Gateherald

Docs

Split-Host Deployment

Internal Frontend + External Backend

This is the recommended split when UI users are internal but webhook/API runtime must be externally reachable.

Target Topology

  1. Host frontend (ui/) on an internal-only web server.
  2. Host backend (index.js) on an external or DMZ-facing host.
  3. Allow internal users to reach frontend only.
  4. Allow frontend-to-backend HTTPS traffic only.
  5. Allow external webhook senders to backend webhook routes.

Backend Settings

Use API-only mode and strict CORS:

SERVE_UI=false
FRONTEND_ONLY_API=true
ALLOWED_ORIGINS=https://gateherald.internal
PORT=3000

Notes:

  • ALLOWED_ORIGINS must list exact internal frontend origins.
  • Keep it explicit; do not use wildcard origins.
  • Set ADMIN_PROXY_SHARED_SECRET and make your internal frontend proxy send X-Gateherald-Proxy-Secret on /api/* so only frontend-proxied API traffic is accepted.

Proxy Auth And Route Protection

Use the Nginx configs in deploy/nginx/ to protect admin UI/API routes while keeping webhook ingress public.

Protected routes:

  • /ui/*
  • /api/templates*
  • /api/configs*
  • /api/ui/templates

Public routes:

  • /webhook/*

When FRONTEND_ONLY_API=true, external callers should only reach /webhook/*. Route /api/* traffic should be internal-proxy-only.

For detailed Basic Auth/OIDC cutover and hardening guidance, see docs/nginx.md.

Single Nginx Host

Use deploy/nginx/gateherald.conf when the UI and backend run on the same host, with nginx in front:

  1. Run backend in API-only mode (SERVE_UI=false).
  2. Deploy static UI files from ui/ to /var/www/gateherald-ui on the same host.
  3. Install deploy/nginx/gateherald.conf as your site config.
  4. Copy the active auth snippet to /etc/nginx/snippets/gateherald-admin-auth.conf.
  5. Replace replace_me_with_admin_proxy_shared_secret in admin API locations with the exact ADMIN_PROXY_SHARED_SECRET value.
  6. Reload Nginx.

Auth snippet activation and OIDC cutover steps are documented in docs/nginx.md.
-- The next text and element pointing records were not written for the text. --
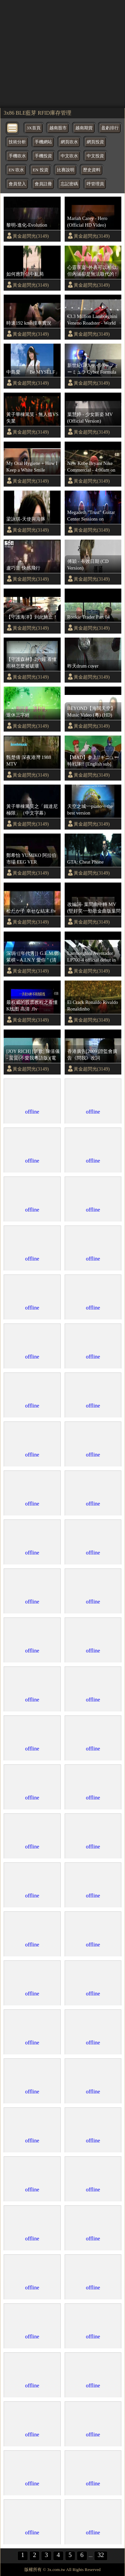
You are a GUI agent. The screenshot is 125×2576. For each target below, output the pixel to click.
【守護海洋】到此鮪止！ (32, 617)
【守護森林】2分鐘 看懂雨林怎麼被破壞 (31, 663)
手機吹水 (17, 156)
Split-Host Nginx Deployment

Use deploy/nginx/gateherald-split-hosts.conf when UI and API/webhook are on different hosts:

  • Internal host: gateherald.internal
    • Serves static UI from /var/www/gateherald-ui
    • Enforces user auth for /ui/* and admin API routes
    • Proxies admin API calls to api.gateherald.example.com
  • External host: api.gateherald.example.com
    • Exposes /webhook/* and /api
    • Restricts /api/templates*, /api/configs*, and /api/ui/templates to internal proxy CIDRs
    • Returns 404 for /ui/*

Rollout checklist:

  1. Set backend to API-only mode (SERVE_UI=false in .env.production on the backend host).
  2. Deploy UI files to internal host (/var/www/gateherald-ui).
  3. Apply the internal server block from deploy/nginx/gateherald-split-hosts.conf on internal Nginx.
  4. Apply the external server block from deploy/nginx/gateherald-split-hosts.conf on external Nginx.
  5. Replace example private CIDRs in external config with real internal proxy egress ranges.
  6. Set ui/env.js API base URL to https://api.gateherald.example.com.
  7. Replace replace_me_with_admin_proxy_shared_secret in both internal and external admin API locations with the exact ADMIN_PROXY_SHARED_SECRET value.
  8. Validate and reload both Nginx instances.